#### Исходные данные ####

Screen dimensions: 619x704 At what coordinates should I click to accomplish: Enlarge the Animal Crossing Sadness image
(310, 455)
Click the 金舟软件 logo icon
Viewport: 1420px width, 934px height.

####
#### Исходные данные ####

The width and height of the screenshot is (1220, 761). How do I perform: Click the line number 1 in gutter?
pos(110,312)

####

Перепишите строки, начиная с той, где есть «Click the 金舟软件 logo icon», и заканчивая той, где есть «Viewport: 1420px width, 934px height.», заменив «icon» на «button» и не трогая ничего другого.

Click the 金舟软件 logo button
Viewport: 1420px width, 934px height.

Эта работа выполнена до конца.